— PROBLEM TO WORK ON —
For this exercise, copy out each line of the material below that includes "computer".

— GIVEN RECORDS —

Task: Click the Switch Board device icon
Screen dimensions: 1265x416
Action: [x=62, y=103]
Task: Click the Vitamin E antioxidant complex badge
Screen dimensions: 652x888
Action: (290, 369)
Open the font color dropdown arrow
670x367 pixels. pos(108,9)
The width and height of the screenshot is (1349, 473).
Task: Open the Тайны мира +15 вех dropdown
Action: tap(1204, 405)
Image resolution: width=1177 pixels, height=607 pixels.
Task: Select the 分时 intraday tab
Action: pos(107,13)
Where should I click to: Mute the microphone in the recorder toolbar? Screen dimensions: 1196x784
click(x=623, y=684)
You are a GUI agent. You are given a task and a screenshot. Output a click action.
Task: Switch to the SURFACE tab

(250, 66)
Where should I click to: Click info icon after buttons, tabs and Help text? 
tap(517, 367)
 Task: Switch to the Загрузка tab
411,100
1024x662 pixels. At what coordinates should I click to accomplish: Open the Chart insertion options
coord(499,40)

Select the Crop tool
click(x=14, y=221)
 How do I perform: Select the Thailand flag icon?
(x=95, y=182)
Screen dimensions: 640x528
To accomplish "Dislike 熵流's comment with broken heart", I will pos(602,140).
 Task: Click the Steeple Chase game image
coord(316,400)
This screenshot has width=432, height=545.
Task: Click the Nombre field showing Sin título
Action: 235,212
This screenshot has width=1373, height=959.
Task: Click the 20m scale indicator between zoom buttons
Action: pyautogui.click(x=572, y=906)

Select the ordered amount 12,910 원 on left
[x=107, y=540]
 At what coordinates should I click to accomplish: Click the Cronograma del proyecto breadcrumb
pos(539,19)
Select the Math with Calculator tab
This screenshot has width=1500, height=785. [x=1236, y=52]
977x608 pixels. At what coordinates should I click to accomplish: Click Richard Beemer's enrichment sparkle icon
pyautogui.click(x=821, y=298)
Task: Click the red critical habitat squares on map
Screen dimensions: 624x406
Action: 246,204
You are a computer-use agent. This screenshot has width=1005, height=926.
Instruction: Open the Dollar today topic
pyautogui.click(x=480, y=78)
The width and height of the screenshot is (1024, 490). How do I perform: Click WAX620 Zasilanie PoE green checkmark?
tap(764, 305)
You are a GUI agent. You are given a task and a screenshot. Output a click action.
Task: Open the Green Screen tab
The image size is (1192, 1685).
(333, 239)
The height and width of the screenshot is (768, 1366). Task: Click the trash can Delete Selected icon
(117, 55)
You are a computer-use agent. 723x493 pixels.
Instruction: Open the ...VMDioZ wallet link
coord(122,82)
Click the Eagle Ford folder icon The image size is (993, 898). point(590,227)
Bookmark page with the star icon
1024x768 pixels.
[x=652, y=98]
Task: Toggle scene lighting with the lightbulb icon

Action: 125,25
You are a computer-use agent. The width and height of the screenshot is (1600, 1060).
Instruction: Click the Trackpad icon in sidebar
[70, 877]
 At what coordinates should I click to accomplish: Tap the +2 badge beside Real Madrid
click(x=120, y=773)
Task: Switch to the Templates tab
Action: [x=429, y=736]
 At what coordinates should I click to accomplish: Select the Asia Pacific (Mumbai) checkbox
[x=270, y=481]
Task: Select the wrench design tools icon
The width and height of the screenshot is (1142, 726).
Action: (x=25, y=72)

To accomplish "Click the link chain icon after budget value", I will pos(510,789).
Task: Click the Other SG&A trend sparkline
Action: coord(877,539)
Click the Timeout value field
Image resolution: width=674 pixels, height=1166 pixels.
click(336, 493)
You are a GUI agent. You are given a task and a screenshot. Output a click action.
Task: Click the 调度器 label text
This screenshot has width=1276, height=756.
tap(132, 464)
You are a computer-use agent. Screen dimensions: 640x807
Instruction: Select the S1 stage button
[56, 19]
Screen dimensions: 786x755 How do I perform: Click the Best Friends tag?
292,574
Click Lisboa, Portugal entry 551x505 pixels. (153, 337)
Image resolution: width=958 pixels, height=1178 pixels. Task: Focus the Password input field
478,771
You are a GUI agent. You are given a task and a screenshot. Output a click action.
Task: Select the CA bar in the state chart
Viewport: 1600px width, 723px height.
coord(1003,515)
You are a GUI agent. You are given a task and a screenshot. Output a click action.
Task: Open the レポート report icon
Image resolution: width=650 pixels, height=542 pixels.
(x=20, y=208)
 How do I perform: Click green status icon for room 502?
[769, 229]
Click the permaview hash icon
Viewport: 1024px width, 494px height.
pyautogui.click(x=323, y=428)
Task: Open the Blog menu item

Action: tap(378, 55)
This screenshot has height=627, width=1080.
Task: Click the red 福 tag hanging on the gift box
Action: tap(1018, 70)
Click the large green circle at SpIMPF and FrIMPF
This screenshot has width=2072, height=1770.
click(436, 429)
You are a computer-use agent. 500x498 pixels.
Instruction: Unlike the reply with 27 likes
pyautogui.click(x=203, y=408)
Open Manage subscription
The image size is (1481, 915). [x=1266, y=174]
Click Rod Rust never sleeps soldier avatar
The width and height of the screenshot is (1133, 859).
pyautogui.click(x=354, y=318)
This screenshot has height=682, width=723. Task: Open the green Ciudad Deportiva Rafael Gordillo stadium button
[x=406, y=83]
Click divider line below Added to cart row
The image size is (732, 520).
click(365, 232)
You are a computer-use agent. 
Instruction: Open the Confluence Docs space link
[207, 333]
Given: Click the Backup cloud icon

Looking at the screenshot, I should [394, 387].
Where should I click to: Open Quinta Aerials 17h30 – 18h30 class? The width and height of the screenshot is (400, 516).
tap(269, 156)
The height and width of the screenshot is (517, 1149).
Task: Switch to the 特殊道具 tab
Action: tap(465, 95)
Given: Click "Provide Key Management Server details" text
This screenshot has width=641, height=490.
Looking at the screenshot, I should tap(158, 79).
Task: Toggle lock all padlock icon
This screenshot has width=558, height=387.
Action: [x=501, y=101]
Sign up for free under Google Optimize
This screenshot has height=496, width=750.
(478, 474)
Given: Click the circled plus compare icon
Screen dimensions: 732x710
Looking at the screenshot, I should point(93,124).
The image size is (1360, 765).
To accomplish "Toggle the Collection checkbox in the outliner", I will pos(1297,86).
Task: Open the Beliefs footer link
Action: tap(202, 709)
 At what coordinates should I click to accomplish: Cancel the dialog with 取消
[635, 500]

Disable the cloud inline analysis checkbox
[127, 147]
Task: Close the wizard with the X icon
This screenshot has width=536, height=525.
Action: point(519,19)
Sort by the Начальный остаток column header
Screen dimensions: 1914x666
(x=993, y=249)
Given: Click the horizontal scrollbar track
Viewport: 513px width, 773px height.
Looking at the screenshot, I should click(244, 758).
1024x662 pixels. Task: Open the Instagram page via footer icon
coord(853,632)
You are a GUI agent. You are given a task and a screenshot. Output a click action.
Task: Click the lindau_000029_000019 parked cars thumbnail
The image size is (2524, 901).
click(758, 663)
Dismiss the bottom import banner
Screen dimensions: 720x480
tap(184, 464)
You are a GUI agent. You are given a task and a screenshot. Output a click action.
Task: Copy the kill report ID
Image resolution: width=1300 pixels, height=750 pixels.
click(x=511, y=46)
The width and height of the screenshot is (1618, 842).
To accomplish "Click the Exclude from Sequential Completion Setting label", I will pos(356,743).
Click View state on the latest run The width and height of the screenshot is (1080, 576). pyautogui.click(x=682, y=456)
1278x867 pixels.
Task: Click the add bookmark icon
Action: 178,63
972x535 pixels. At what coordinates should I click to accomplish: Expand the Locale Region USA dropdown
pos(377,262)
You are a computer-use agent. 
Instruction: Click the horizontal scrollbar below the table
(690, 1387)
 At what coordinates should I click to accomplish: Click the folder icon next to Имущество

— RESULT BELOW —
You are a computer-use agent. This screenshot has width=1005, height=926.
You are a computer-use agent. 723x493 pixels.
You are a computer-use agent. The width and height of the screenshot is (1600, 1060).
You are a computer-use agent. Screen dimensions: 640x807
You are a computer-use agent. 500x498 pixels.
You are a computer-use agent. 
You are a computer-use agent. 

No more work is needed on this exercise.